### EXERCISE OBJECTIVE
Give the number of lines that contain "width" in the listing, and write nothing else.

### LISTED RECORDS

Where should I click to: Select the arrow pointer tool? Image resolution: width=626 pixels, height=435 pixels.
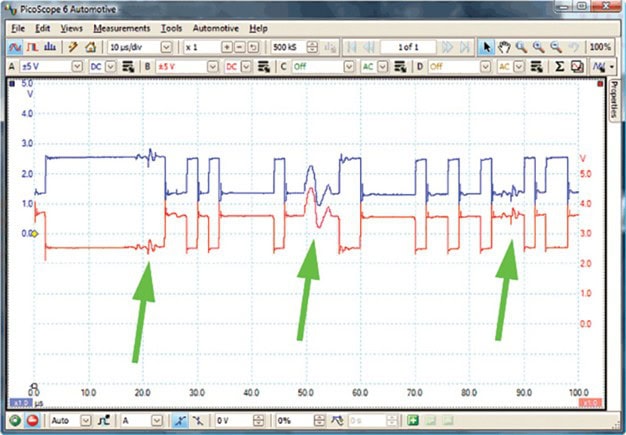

* * *

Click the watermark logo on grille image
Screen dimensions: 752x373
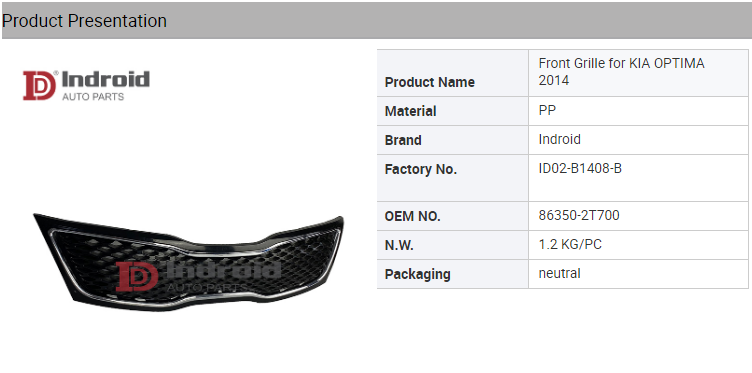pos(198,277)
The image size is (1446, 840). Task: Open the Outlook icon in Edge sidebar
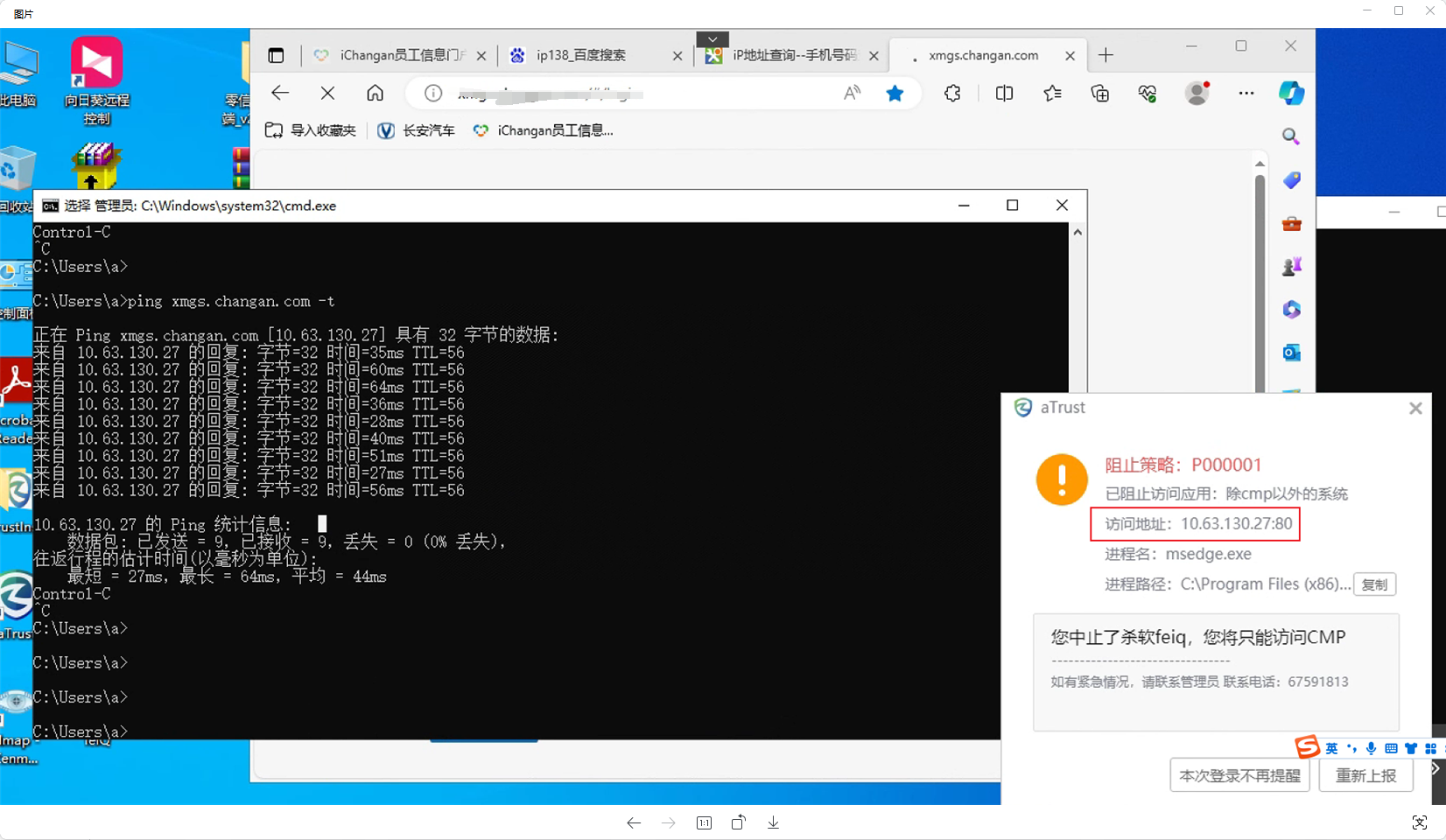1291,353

* * *

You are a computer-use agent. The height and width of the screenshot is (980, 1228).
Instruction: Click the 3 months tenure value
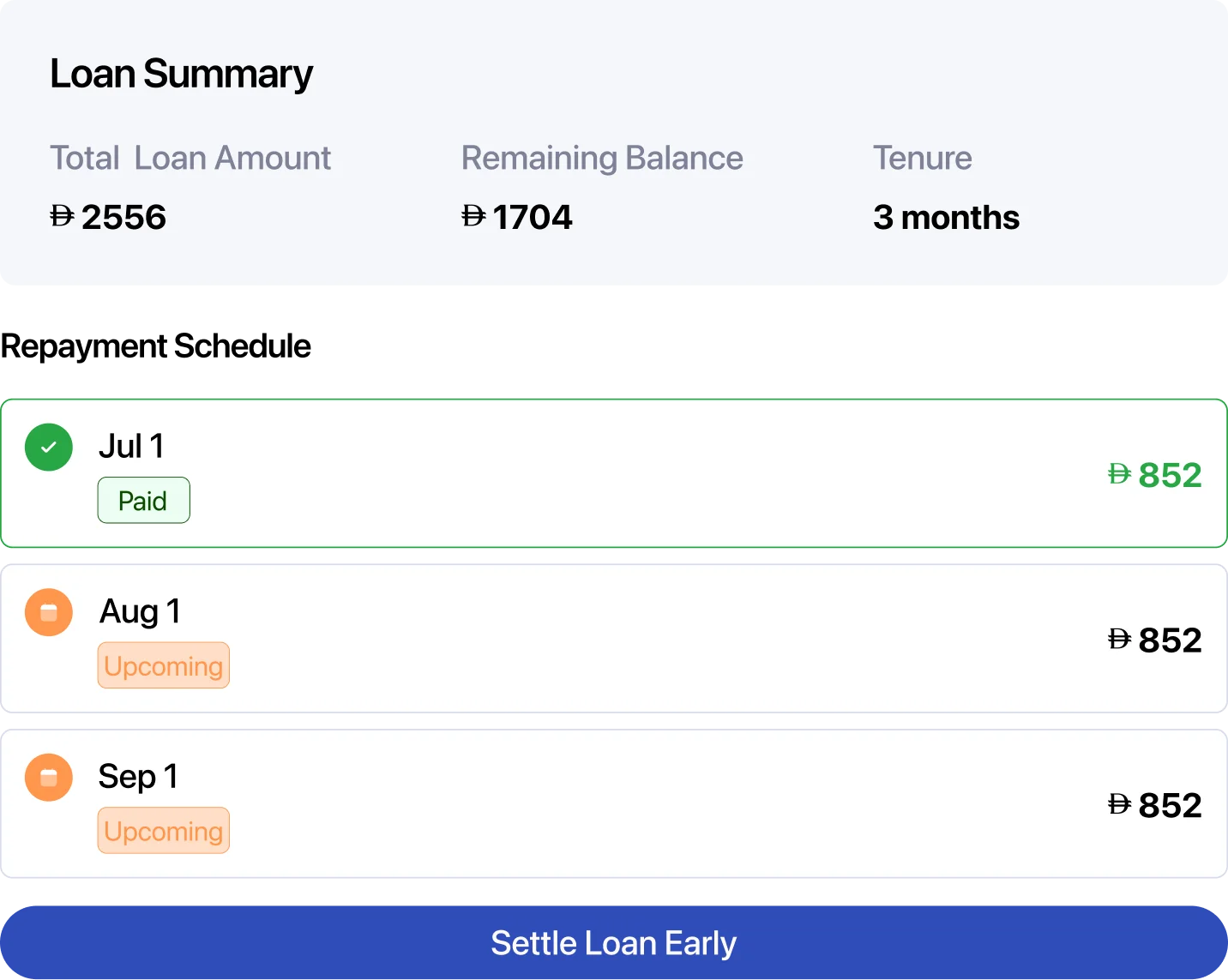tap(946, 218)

### EXPECTED ANSWER
2